Cult classic, ‘A Clockwork Orange’ (1971), directed by Stanley Kubrick, is a disturbing film adaption of the 1962 novel by Anthony Burgess. The film follows main character and gang-leader, Alex DeLarge, as he and his crew of ‘Droogs’ gallivant through dystopian England committing horrific crimes and engaging in ultra-violent acts.
We witness the hideous crime spree of the ‘Droogs’, the issues of hierarchy within the gang, and then come to realise Alex is merely a high school student. The gang particularly strive to avoid killing people: “I had not cut into any of Dim’s main cables”. In several scenes though, death may have been preferable. The politics of the ‘Droogs’ escalate to the point where his ‘brothers’ concoct a scheme to have Alex arrested for murder. In prison, he is subjected to various experiments which seriously interfere with his usual taste for trauma. He is then released back into society, and becomes the victim of his previous victims.
The characters speak in Nadsat, which is a slang invented by Anthony Burgess. Nadsat is a mixture of Slavic, English, and Cockney slang. According to Burgess, the title ‘A Clockwork Orange’ originated from an off-hand Cockney expression he heard in a bar: “As queer as a clockwork orange”, but the title also refers to the passive, brainwashed state in which Alex returns to society. On the outside he is human, but on the inside he has been reduced to automated responses.
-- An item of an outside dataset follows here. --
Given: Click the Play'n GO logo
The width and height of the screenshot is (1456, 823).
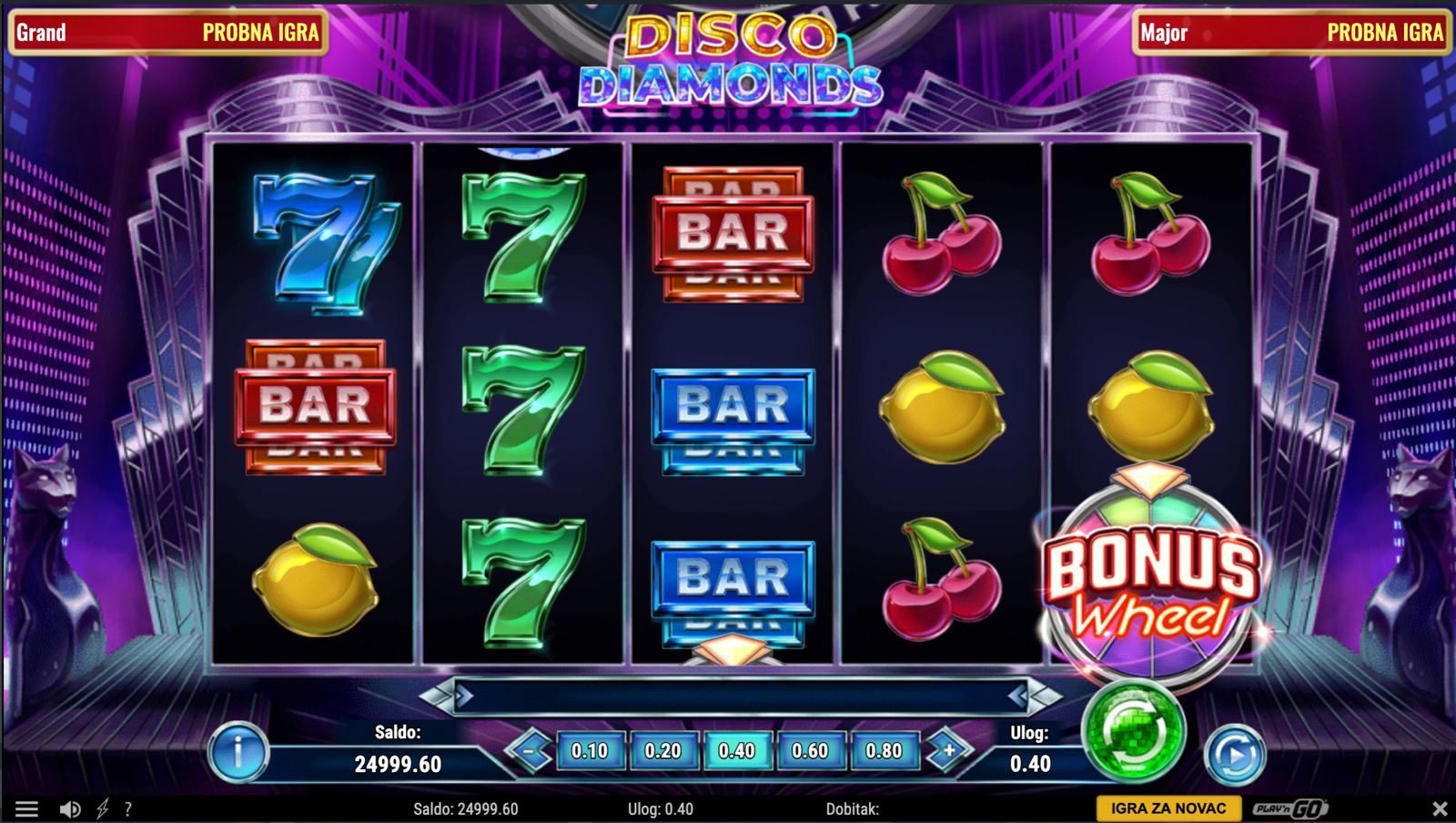Looking at the screenshot, I should pos(1289,808).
In this dystopian England, the houses are decorated with bright bold colours, the women dress in colourful retro monochrome outfits, and the gang of ‘Droogs’ wear a uniform of pure white ‘pirate-like’ linens, which complement the splashes of red blood that end up decorating their garb. The score consists of quirky tracks such as circus music, Beethoven hits, and popular musical numbers like ‘Singing in the Rain’. All in all, this movie ostensibly presents as a satirical and fun romp, if it was not for the actual plot.
The fundamental theme of A Clockwork Orange, is the dichotomy of human nature – the good and the bad, the volatile and the passive – the potential extremes of our nature. The film explores these extremes by illustrating the horror of free-will run amok, on one hand, and the lack of any freedom or agency at all, on the other. It prompts us to consider our humanity and the responsibility we have for our own psychological balance. The brilliance of the directing, however, lies in Kubrick’s ability to elicit sympathy for Alex. He appears as an intelligent, artistic and thoughtful (albeit dark) polymath in a world where his particular interests are not celebrated, whereas his band of thugs behave as more slapstick oafs.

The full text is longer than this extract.